Open-source AI coding agent

Pi is an open-source artificial intelligence coding agent and agent harness developed by Earendil Works. It operates primarily through a terminal user interface and allows large language models to read, write, and modify source code and execute shell commands. Pi is designed around a small extensible core and can be customized using TypeScript extensions, skills, prompt templates, themes, and packages.

== History ==
Pi was created by software developer Mario Zechner and was initially distributed through the pi-mono repository under his badlogic account. The project was originally published through npm packages using the @mariozechner namespace.

In May 2026, the project was transferred to Earendil Works. Its source repository moved to the earendil-works organization and its npm packages were renamed under the @earendil-works namespace, beginning with version 0.74.0.

== Features ==
Pi provides an interactive terminal interface through which an AI model can inspect a software project and use built-in tools for reading, writing, and editing files and executing shell commands.

It supports models from multiple providers, including OpenAI, Anthropic, Google, Amazon Web Services, and OpenRouter, and allows users to switch between models during a session. Pi can also connect to locally running language models through inference software including Ollama, LM Studio, vLLM, and SGLang.

Pi emphasizes extensibility rather than including all agent functionality in its core application. Additional functionality can be implemented through TypeScript extensions and installable packages. Its software is divided into reusable components including a multi-provider LLM interface, an agent runtime for tool calling and state management, a terminal user interface library, and the coding-agent application.

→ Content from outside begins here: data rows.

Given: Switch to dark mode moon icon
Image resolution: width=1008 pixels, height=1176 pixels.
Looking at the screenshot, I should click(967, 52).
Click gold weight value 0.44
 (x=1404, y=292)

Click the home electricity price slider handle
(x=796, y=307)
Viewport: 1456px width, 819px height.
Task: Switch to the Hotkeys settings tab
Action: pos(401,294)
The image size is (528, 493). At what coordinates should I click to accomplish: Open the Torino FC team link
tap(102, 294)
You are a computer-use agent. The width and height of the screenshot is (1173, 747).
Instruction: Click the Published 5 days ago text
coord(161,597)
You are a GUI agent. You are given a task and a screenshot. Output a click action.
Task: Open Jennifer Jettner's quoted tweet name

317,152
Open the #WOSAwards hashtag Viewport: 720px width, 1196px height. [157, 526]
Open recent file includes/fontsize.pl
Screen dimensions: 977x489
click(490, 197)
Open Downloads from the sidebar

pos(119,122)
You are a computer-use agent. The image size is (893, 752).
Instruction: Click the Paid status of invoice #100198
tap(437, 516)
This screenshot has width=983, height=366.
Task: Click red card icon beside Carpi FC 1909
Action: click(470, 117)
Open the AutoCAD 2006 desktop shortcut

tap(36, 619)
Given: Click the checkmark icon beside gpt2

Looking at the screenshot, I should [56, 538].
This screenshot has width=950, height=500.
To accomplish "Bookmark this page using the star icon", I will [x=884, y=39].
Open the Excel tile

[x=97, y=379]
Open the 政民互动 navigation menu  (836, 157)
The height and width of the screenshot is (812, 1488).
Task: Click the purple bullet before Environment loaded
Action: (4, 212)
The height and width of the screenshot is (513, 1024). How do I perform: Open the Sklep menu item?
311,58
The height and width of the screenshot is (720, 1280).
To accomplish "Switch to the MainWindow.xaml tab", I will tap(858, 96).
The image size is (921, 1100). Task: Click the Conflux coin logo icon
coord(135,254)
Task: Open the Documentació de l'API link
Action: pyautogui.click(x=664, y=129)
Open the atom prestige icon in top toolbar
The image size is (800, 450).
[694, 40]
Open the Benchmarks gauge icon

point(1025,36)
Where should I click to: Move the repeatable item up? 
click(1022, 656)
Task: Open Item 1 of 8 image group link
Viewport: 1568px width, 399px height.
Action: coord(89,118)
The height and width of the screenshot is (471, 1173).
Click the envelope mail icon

Pi can also operate non-interactively and provides a software development kit that allows its agent runtime to be embedded into other applications.

== Oh My Pi ==

Oh My Pi (OMP) is an open-source AI coding agent for the terminal developed as a fork of Pi. It is designed as a terminal coding agent with integrated IDE functionality, including Language Server Protocol integration, debugging support through the Debug Adapter Protocol, subagents, browser tools, and support for more than 60 artificial intelligence model providers.
The software supports model providers including OpenRouter, where it is listed as an actively used coding agent, with activity on the service dating to February 2026. Oh My Pi can also be used with local language models through inference software including Ollama, LM Studio, llama.cpp, vLLM, and LiteLLM. Oh My Pi also includes Hashline Edits, a code-editing system designed to reduce token usage by allowing models to reference hashed line anchors rather than reproduce existing code.